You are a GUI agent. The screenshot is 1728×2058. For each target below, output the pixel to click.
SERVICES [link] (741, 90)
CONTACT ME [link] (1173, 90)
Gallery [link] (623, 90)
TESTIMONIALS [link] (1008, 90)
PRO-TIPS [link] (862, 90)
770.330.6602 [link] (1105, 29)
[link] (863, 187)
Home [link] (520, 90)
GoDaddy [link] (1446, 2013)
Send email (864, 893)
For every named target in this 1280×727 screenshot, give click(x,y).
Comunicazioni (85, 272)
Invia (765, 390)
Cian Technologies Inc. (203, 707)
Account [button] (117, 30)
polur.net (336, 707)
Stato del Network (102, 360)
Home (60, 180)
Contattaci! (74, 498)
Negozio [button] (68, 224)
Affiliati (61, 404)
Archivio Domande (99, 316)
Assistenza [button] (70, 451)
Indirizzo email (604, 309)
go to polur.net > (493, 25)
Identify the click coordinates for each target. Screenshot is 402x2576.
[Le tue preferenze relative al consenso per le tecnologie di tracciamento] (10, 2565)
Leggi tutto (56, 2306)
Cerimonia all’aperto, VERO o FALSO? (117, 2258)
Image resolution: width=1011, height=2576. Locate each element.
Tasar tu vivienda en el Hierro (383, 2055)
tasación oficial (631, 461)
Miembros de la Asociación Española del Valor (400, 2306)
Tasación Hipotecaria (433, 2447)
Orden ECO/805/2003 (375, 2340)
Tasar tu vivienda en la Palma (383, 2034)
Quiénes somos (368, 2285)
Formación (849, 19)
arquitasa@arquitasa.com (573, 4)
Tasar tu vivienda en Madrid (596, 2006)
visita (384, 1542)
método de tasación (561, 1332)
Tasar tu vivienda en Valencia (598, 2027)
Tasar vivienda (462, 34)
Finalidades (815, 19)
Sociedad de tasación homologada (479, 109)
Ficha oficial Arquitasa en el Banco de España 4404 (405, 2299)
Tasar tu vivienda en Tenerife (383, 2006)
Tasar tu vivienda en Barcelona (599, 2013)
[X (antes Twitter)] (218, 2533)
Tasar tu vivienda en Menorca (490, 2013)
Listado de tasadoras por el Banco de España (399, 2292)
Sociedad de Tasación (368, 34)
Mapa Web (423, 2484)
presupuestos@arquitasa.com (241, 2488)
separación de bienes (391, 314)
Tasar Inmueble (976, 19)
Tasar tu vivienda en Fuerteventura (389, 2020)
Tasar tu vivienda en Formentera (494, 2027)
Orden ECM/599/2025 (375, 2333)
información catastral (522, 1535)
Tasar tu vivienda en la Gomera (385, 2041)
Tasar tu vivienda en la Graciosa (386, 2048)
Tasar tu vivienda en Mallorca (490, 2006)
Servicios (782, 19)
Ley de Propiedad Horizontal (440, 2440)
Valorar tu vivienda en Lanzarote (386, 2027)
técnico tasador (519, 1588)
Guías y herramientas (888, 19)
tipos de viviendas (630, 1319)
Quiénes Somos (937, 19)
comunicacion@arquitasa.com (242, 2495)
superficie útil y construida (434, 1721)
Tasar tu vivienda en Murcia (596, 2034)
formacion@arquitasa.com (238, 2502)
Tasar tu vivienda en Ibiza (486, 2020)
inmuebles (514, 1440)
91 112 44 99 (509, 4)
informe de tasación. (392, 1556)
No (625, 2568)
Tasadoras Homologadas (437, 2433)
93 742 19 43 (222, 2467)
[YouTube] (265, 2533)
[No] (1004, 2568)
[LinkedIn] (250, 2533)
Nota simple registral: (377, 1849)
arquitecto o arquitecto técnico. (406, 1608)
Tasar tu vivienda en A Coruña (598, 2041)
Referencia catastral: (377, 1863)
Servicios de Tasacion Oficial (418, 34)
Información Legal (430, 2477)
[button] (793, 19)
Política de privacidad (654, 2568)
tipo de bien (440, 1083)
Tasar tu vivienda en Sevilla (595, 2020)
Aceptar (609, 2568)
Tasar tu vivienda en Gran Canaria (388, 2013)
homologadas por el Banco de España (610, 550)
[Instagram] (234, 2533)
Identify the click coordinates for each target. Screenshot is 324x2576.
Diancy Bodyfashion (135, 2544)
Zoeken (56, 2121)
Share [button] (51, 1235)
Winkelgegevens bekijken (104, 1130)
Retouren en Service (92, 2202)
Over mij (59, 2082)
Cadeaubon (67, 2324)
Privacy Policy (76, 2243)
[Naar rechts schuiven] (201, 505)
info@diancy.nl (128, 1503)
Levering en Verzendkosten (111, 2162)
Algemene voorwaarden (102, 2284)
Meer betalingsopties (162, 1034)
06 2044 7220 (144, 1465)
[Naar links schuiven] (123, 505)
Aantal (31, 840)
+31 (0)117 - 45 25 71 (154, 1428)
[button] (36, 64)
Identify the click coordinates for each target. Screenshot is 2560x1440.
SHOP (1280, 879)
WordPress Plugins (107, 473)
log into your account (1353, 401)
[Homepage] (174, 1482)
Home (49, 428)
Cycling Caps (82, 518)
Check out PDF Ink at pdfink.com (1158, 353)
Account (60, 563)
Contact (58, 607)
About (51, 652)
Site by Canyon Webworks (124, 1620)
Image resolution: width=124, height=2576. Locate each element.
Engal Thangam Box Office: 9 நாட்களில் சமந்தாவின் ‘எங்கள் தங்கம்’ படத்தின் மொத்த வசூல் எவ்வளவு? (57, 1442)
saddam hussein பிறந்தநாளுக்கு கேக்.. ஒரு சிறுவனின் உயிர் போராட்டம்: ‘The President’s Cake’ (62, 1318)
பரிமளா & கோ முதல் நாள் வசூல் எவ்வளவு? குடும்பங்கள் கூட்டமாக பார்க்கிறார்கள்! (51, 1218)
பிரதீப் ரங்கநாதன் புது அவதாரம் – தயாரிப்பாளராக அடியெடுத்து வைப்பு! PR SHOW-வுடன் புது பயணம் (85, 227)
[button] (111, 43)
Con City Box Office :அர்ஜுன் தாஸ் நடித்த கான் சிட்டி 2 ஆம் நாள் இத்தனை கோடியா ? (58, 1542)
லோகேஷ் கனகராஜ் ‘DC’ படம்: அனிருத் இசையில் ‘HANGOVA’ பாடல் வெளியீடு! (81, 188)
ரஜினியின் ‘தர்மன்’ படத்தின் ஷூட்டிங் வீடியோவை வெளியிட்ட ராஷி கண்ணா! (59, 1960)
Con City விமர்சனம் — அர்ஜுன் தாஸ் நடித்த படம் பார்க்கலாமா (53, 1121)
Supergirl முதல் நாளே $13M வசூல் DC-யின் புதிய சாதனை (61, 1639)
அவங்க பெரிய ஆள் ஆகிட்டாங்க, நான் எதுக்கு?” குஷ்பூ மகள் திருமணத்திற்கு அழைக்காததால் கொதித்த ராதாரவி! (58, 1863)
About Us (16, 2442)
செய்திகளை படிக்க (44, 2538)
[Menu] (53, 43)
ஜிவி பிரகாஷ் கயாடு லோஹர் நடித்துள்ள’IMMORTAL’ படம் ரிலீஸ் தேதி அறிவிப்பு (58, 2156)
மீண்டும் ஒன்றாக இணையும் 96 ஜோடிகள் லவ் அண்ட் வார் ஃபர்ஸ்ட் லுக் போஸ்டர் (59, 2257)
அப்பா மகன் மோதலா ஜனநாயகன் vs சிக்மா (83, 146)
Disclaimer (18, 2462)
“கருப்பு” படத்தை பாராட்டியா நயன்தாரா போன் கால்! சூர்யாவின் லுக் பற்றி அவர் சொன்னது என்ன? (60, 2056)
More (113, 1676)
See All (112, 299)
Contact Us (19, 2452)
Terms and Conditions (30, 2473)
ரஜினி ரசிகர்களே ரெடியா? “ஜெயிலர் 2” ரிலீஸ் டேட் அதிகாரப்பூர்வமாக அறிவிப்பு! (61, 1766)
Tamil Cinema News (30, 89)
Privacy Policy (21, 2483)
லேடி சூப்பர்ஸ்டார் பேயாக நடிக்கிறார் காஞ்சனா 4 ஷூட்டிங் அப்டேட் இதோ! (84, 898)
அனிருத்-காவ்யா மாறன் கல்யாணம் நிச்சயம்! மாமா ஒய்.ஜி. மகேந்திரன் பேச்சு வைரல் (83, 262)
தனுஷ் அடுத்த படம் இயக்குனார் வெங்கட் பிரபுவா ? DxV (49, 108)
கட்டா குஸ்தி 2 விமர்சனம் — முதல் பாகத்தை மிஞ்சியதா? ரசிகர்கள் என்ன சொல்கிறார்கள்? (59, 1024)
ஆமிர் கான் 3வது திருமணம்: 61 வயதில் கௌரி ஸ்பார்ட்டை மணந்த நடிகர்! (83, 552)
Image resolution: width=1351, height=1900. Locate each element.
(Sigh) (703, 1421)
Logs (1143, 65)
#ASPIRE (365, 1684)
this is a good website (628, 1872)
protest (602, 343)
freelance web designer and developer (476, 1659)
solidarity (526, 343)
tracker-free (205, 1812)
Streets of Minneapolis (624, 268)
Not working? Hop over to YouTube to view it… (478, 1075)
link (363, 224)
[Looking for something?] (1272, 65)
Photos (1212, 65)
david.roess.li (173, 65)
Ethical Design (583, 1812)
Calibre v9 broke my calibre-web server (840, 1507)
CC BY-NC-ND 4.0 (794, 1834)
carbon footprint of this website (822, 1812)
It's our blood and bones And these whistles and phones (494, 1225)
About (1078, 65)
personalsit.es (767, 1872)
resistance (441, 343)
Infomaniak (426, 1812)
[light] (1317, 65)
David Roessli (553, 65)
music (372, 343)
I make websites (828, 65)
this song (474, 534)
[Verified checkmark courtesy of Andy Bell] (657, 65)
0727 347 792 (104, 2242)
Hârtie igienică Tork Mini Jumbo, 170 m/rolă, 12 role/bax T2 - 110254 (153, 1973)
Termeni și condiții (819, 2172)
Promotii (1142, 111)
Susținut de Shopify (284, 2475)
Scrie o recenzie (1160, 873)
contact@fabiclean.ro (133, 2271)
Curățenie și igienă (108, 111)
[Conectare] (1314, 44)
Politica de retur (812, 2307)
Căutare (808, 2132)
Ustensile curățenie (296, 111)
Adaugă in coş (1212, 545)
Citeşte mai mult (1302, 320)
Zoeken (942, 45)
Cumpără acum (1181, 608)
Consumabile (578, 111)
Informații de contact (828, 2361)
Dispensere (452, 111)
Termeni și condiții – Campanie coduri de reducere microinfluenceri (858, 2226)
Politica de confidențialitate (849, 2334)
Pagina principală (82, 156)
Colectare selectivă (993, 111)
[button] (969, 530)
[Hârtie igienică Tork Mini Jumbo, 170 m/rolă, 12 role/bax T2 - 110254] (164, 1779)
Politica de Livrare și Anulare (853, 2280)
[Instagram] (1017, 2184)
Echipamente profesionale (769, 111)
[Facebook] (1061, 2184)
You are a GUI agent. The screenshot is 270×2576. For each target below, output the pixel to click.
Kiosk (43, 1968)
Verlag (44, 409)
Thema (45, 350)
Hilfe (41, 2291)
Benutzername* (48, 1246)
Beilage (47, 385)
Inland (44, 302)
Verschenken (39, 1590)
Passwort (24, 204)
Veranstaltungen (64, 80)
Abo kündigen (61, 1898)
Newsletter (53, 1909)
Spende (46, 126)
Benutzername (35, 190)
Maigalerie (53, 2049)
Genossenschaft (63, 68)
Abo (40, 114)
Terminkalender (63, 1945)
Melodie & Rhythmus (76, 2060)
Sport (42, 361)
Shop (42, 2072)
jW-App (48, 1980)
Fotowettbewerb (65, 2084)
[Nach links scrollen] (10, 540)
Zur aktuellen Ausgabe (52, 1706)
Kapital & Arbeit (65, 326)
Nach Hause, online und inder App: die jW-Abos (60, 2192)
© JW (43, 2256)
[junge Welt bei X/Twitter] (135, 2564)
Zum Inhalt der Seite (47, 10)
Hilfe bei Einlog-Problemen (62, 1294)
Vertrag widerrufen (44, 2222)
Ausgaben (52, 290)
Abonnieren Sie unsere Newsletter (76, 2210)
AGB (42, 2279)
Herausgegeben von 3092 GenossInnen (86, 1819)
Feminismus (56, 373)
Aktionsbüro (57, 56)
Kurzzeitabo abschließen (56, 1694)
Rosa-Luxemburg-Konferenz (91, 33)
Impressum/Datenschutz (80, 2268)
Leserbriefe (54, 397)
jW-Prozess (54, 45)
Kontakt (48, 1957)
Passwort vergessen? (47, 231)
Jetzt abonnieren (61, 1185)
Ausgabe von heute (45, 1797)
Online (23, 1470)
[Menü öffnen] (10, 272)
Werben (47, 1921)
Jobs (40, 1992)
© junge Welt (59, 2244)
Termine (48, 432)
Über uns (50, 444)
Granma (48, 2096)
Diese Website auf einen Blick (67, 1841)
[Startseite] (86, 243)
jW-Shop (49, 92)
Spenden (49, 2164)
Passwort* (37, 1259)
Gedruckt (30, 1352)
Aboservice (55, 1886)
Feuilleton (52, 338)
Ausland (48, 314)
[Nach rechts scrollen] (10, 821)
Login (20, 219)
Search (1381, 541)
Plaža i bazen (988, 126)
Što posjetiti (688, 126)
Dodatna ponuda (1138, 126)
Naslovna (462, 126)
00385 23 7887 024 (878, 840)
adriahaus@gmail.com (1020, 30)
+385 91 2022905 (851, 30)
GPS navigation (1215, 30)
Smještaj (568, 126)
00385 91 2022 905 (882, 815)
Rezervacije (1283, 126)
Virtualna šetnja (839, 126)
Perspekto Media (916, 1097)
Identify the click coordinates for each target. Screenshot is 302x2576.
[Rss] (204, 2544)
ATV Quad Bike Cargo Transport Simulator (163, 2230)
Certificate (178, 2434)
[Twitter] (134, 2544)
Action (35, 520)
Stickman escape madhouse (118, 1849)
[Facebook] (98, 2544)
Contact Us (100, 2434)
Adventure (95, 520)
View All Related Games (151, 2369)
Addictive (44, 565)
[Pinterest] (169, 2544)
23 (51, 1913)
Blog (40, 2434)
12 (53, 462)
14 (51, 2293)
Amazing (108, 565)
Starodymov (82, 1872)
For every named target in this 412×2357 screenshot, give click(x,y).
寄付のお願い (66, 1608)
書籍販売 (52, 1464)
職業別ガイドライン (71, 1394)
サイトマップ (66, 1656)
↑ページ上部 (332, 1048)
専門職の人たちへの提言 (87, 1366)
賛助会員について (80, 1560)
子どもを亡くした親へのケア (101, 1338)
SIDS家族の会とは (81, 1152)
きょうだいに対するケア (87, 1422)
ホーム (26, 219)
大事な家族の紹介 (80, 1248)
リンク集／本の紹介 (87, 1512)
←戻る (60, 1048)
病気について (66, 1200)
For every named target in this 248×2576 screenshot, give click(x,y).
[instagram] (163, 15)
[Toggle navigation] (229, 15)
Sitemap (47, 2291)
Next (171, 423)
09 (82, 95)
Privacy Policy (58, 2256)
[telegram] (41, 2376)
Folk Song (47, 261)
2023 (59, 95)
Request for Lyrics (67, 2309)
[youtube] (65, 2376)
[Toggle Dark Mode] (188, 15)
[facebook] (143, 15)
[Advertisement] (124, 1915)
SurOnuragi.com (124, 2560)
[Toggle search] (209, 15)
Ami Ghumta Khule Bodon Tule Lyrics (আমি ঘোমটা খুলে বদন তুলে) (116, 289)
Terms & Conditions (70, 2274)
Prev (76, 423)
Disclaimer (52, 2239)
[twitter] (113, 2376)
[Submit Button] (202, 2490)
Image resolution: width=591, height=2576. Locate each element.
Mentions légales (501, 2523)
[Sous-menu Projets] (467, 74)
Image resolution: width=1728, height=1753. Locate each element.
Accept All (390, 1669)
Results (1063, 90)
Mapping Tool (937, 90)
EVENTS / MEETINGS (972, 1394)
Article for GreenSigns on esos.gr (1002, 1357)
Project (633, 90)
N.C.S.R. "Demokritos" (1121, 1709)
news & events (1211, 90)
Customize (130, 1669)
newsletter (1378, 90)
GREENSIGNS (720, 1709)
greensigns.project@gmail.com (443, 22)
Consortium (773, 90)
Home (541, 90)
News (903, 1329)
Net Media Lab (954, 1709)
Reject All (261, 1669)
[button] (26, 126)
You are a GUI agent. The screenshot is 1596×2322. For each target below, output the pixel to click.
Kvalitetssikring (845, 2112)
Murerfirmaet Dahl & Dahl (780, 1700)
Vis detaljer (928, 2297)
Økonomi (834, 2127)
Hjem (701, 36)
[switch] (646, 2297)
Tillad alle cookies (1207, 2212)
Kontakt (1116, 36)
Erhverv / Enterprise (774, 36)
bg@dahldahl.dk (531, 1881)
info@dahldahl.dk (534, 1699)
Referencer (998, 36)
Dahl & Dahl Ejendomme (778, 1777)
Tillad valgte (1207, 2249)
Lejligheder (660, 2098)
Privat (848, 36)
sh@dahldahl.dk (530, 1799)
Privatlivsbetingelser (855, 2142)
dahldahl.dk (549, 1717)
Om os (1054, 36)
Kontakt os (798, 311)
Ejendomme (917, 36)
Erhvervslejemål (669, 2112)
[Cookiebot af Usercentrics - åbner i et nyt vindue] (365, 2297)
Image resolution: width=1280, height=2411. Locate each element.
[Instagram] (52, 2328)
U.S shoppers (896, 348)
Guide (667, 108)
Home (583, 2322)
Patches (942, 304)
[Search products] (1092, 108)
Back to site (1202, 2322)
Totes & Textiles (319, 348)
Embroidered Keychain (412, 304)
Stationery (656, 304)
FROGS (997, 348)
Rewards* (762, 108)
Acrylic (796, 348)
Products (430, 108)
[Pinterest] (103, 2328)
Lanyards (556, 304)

━━━━━━━━━━━━━━━━━━━━

When you reach the line in the material above that holds "Diancy Bodyfashion (135, 2544)", begin reproducing lines exactly, and stop after the line that holds "06 2044 7220 (144, 1465)".

Diancy Bodyfashion (135, 2544)
Zoeken (56, 2121)
Share [button] (51, 1235)
Winkelgegevens bekijken (104, 1130)
Retouren en Service (92, 2202)
Over mij (59, 2082)
Cadeaubon (67, 2324)
Privacy Policy (76, 2243)
[Naar rechts schuiven] (201, 505)
info@diancy.nl (128, 1503)
Levering en Verzendkosten (111, 2162)
Algemene voorwaarden (102, 2284)
Meer betalingsopties (162, 1034)
06 2044 7220 (144, 1465)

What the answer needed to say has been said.